* **Actions à mener**:
• A. D'après l'article, quelle a été la plus grande contrainte pour la réalisation de l'étude ?
• B. Recopiez mot pour mot, s'il vous plaît, les entrées depuis la toute première jusqu'à la ligne contenant "Click the account", celle-ci comprise.

* **Article**:
^^^^^^^^^^^^^^^^

La taxation supplémentaire cible principalement les produits de luxe, les importations et les exportations de certains produits alimentaires, les alcools, la cigarette, les jeux de hasard, le pétrole et le gaz, etc. Par ailleurs, la conception d'un fichier Excel a permis de faire une exploration et des simulations portant sur la demande (évolution du nombre de bénéficiaires) et sur le financement mobilisable (la combinaison par type de produit)" lit-on dans le rapport.

En outre, dans le cadre de cette étude, plusieurs types d'informations et de bases de données sont mobilisés Une revue documentaire qui consiste à exploiter la documentation scientifique (travaux et articles).

Une exploitation des données administratives (rapports, documents de programmes, coûts et dépenses des programmes ciblés, nombre de bénéficiaires, contribution des bénéficiaires, manuels de procédures, rapports d'activités, cadre logique, etc.).

Les contraintes

L'accès aux données a été la plus grande contrainte pour la réalisation de cette étude. Les données financières ont été particulièrement difficiles d'accès en particulier les coûts de gestion Par ailleurs, la principale difficulté rencontrée est l'anomalie des données collectées au niveau des programmes de la CMU.

^^^^^^^^^^^^^^^^

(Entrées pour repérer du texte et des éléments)
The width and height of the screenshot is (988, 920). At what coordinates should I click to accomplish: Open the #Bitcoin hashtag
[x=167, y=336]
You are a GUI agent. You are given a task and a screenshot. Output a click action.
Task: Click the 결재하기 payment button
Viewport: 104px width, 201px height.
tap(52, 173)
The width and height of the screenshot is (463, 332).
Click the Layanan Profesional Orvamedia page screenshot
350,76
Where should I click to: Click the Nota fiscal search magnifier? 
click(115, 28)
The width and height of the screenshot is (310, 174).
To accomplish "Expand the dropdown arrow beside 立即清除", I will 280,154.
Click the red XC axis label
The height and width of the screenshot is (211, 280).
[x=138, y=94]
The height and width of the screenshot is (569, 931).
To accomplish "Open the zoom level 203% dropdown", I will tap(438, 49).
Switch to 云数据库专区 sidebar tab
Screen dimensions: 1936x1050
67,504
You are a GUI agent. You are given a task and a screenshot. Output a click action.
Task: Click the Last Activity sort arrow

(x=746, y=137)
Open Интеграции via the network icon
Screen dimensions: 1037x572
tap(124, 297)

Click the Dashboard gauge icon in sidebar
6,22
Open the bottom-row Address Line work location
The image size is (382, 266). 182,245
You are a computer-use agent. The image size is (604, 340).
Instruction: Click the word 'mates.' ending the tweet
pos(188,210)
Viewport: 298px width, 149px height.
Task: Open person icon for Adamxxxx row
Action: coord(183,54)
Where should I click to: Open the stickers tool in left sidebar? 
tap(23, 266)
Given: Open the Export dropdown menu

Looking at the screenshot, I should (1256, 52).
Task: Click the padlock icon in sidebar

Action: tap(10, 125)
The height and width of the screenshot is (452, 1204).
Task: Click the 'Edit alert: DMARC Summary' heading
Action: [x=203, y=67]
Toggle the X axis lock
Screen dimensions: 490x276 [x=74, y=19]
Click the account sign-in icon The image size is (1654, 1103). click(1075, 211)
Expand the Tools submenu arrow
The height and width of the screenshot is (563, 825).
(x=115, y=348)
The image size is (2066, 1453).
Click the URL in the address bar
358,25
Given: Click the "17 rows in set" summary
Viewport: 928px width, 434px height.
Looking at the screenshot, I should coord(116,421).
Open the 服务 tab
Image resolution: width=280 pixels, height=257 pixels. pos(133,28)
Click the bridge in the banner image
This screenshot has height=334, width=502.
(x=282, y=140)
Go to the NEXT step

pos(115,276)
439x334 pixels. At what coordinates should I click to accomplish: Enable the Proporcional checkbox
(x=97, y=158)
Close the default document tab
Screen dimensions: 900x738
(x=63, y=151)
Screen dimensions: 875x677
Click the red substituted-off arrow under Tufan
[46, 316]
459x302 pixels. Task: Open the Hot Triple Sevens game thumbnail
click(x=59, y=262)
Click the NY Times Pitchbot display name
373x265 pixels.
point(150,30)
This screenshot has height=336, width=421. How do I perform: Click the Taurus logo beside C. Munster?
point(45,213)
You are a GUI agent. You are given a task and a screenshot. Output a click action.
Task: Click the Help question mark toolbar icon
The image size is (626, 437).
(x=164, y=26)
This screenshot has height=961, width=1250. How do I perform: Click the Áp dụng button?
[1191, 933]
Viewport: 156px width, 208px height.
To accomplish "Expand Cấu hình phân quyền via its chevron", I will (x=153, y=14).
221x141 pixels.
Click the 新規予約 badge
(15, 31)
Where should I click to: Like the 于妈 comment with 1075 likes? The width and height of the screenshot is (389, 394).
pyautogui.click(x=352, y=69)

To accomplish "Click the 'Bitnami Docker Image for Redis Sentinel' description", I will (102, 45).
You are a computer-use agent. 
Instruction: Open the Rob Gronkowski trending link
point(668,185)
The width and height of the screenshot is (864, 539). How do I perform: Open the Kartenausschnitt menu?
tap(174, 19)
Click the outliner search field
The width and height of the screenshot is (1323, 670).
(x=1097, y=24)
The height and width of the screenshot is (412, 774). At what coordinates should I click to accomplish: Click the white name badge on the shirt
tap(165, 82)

^^^^^^^^^^^^^^^^

* **Résultats par tâche**:
• A. L'accès aux données.

• B.
The width and height of the screenshot is (988, 920). At what coordinates should I click to accomplish: Open the #Bitcoin hashtag
[x=167, y=336]
You are a GUI agent. You are given a task and a screenshot. Output a click action.
Task: Click the 결재하기 payment button
Viewport: 104px width, 201px height.
tap(52, 173)
The width and height of the screenshot is (463, 332).
Click the Layanan Profesional Orvamedia page screenshot
350,76
Where should I click to: Click the Nota fiscal search magnifier? 
click(115, 28)
The width and height of the screenshot is (310, 174).
To accomplish "Expand the dropdown arrow beside 立即清除", I will 280,154.
Click the red XC axis label
The height and width of the screenshot is (211, 280).
[x=138, y=94]
The height and width of the screenshot is (569, 931).
To accomplish "Open the zoom level 203% dropdown", I will tap(438, 49).
Switch to 云数据库专区 sidebar tab
Screen dimensions: 1936x1050
67,504
You are a GUI agent. You are given a task and a screenshot. Output a click action.
Task: Click the Last Activity sort arrow

(x=746, y=137)
Open Интеграции via the network icon
Screen dimensions: 1037x572
tap(124, 297)

Click the Dashboard gauge icon in sidebar
6,22
Open the bottom-row Address Line work location
The image size is (382, 266). 182,245
You are a computer-use agent. The image size is (604, 340).
Instruction: Click the word 'mates.' ending the tweet
pos(188,210)
Viewport: 298px width, 149px height.
Task: Open person icon for Adamxxxx row
Action: coord(183,54)
Where should I click to: Open the stickers tool in left sidebar? 
tap(23, 266)
Given: Open the Export dropdown menu

Looking at the screenshot, I should (1256, 52).
Task: Click the padlock icon in sidebar

Action: tap(10, 125)
The height and width of the screenshot is (452, 1204).
Task: Click the 'Edit alert: DMARC Summary' heading
Action: [x=203, y=67]
Toggle the X axis lock
Screen dimensions: 490x276 [x=74, y=19]
Click the account sign-in icon The image size is (1654, 1103). click(1075, 211)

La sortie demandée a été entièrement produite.